The study is led by Shusei Hamamichi, a UA doctoral student with the help of his tam including Dr. Guy Caldwell, associate professor of biological sciences at UA, who said that this research is one of the largest functional analyses of genes ever reported for Parkinson's disease.
"We've found five genes so far that significantly protect dopamine neurons from dying within our animal models," said Dr. Caldwell.
For the study, the researchers used specific strains of tiny nematode worms as animal models. These genetically engineered worms contain a human protein, alpha-synuclein, within their cells. The researchers observed that people with too many copies of the code for alpha-synuclein within their DNA will contract Parkinson's.
Extra copies of alpha-synuclein can lead to repeated protein misfolding and death of the dopamine producing neurons in the brain.
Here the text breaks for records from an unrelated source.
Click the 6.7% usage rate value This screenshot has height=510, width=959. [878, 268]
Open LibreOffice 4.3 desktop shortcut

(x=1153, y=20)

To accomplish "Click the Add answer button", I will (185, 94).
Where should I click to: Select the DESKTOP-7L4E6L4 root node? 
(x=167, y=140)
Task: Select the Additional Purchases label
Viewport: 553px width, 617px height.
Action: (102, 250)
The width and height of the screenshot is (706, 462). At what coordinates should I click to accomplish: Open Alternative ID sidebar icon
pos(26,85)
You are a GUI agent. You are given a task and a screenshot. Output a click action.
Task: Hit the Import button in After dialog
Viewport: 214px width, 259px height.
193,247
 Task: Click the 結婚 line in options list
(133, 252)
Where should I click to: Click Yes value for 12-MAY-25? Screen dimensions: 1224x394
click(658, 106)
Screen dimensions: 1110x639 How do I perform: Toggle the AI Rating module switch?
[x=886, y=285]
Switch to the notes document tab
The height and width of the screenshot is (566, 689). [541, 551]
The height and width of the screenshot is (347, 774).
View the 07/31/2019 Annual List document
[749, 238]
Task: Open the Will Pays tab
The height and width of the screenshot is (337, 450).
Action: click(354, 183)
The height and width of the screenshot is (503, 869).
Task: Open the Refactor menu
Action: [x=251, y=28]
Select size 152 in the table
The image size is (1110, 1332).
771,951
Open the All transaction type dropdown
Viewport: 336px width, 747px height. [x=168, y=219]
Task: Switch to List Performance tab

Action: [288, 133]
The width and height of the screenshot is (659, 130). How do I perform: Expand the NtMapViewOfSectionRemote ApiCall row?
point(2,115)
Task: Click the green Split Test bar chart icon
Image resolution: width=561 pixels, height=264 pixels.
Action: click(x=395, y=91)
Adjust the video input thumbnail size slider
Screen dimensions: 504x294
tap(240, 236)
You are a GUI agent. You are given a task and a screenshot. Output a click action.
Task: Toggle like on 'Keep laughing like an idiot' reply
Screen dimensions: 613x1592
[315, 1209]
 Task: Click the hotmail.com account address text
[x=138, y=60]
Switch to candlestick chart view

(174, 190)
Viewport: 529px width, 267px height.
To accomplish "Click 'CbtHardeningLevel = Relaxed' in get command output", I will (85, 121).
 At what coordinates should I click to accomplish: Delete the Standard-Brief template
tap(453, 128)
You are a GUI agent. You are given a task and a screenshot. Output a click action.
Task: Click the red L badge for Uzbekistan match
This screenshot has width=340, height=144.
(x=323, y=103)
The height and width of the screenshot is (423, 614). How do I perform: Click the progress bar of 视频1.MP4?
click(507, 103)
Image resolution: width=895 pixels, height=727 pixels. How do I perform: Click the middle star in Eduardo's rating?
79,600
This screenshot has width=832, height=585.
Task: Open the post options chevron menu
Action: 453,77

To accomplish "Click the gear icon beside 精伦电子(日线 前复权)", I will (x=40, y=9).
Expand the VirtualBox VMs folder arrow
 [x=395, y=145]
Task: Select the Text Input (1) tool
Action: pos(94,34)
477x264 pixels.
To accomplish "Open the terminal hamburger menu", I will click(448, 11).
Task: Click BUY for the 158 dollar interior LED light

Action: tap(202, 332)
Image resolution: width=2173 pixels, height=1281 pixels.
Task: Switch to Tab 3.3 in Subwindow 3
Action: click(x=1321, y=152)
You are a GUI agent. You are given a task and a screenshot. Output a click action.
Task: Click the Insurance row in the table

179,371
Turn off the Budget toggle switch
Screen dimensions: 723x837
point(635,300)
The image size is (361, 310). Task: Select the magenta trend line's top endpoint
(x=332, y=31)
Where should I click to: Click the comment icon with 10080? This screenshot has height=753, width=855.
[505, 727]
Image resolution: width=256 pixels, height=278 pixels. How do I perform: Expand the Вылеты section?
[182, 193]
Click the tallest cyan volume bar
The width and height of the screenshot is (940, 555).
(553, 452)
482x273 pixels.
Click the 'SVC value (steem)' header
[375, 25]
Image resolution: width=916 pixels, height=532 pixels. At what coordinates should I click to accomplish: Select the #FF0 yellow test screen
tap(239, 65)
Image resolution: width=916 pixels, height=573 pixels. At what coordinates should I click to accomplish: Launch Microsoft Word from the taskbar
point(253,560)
The death of these neurons leads to rigid and tremoring limbs, difficulty in movement and impaired reflexes, in Parkinson's patients.
First, the UA researchers made use of bioinformatic databases, which contain an abundance of information related to various genes and their genetic associations, in order to mine the data, prioritizing 867 genes for testing.
The researchers used a revolutionary technique known as RNA interference, or RNAi, and removed, one at a time, the functions of each of the 867 genes from the tiny nematodes.
According to Caldwell, this enabled the researchers to investigate the impact the missing function would have on cellular processes.
"Of these approximate 900 genes, we narrowed it down to 20 top candidates that seemed to have the most significant affect on alpha-synuclein aggregation as the animals aged," said Caldwell.
Caldwell also added that, importantly, secondary screening of the 20 genes has revealed five offering dopamine neurons protection from dying.
The study was published recently in the Proceedings of the National Academy of Sciences' Early Edition.